# Fun rides?



## Welly (16 March 2015)

Hi does anyone know of any fun rides in the Cornwall/ Devon area  that are come ing up in the next few months.


----------



## Spot_the_Risk (16 March 2015)

20th September if you like to plan ahead, Fingle Fun Ride, near Moretonhampstead, Devon.  There is a FB page.


----------



## gina2201 (17 March 2015)

Port Eliot Country Canter, St Germans mid May. I'm planning on going to that one.


----------



## Under-the-radar (17 March 2015)

Take a look here: 

http://www.endurancegbsouthwest.com/2014_Rides_and_Events_.html

The pleasure rides start at 16km usually, and the EGB-SW group are very friendly and welcoming


----------



## w1bbler (20 March 2015)

18 the April, bluebell ride, roborough down, yelverton


----------



## Countryman (20 March 2015)

Sunday 17th May, Tedburn St Mary, Devon (tbc)


----------



## Iwantakitten (1 April 2015)

Spot_the_Risk said:



			20th September if you like to plan ahead, Fingle Fun Ride, near Moretonhampstead, Devon.  There is a FB page.
		
Click to expand...

Can you remind us about this closer to the time please? I should have a well behaved horse by then that travels so I can come along!


----------



## Spot_the_Risk (1 April 2015)

I think I am flying close to the wind by even mentioning it as I am the organiser, but I will try to remember.


----------



## proudwilliam (3 April 2015)

One at Ashcombe near Dawlish in the week or so.


----------



## proudwilliam (3 April 2015)

Ashcombe Fun Charity ride the 25th April 2015 there is a web site about it,


----------



## katherine1975 (3 April 2015)

There is a fun ride near Winkleigh on 3rd May and Roadford Reservoir 17th May.


----------



## Spudpud (8 April 2015)

Slightly aside to the initial post but is it possible to go to fun rides alone or do you have to be paired up?
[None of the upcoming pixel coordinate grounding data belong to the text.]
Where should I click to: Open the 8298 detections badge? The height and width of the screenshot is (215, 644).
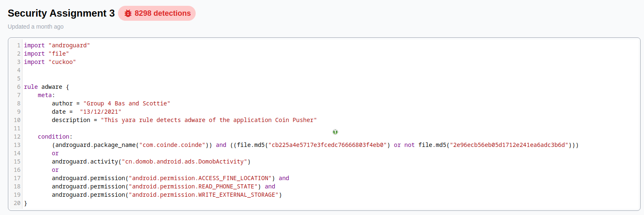[x=157, y=13]
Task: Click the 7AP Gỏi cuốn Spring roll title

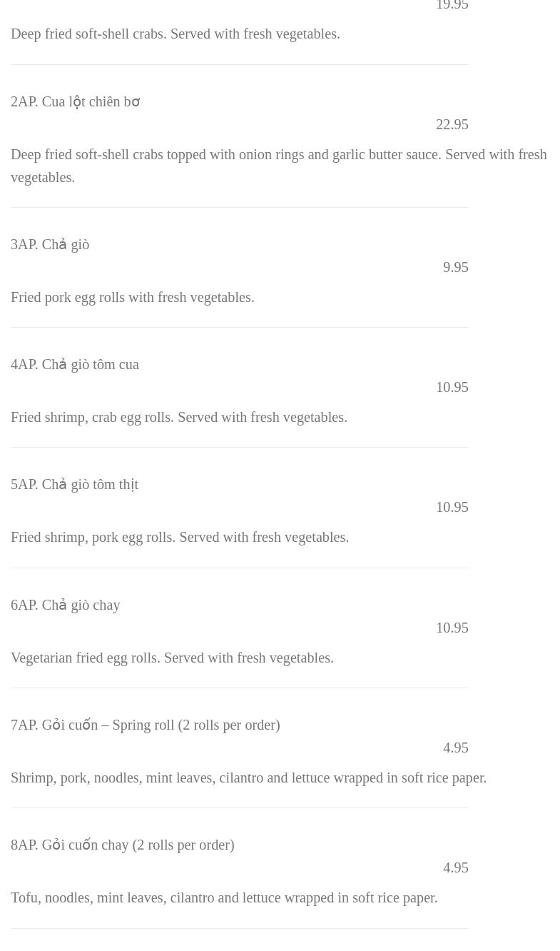Action: (145, 725)
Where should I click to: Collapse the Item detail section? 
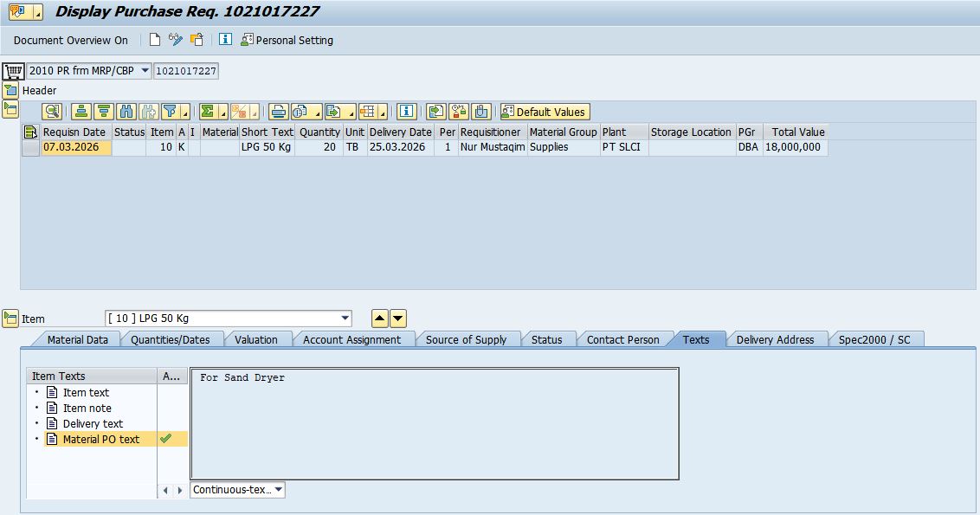click(10, 319)
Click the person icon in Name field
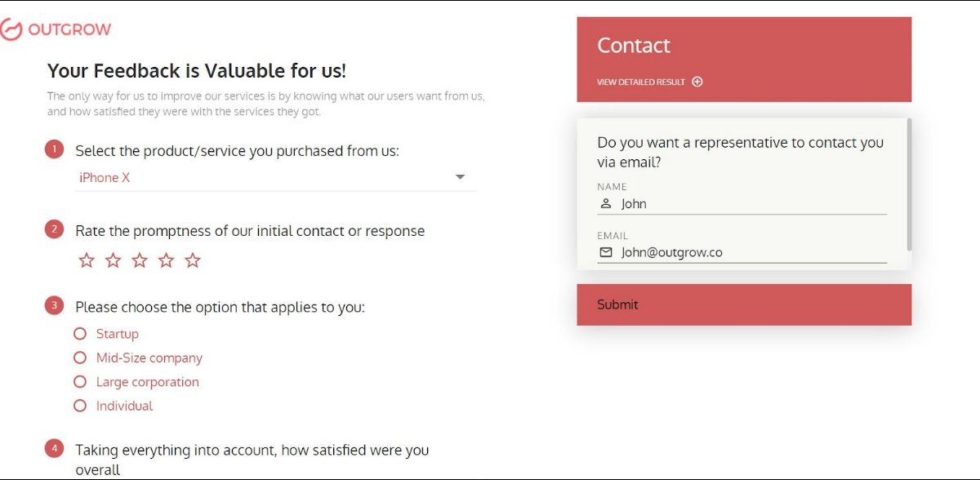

I don't know any local riders and do everything independently but would like to go to the odd one!


----------



## Welly (9 April 2015)

I have done a few on my own, I just let the organizerers know when I get there.


----------



## ExmoorHunter (9 April 2015)

We're looking forward to this one on Sunday https://www.facebook.com/taunton.ha...0997548007893/791349457639367/?type=1&fref=nf


----------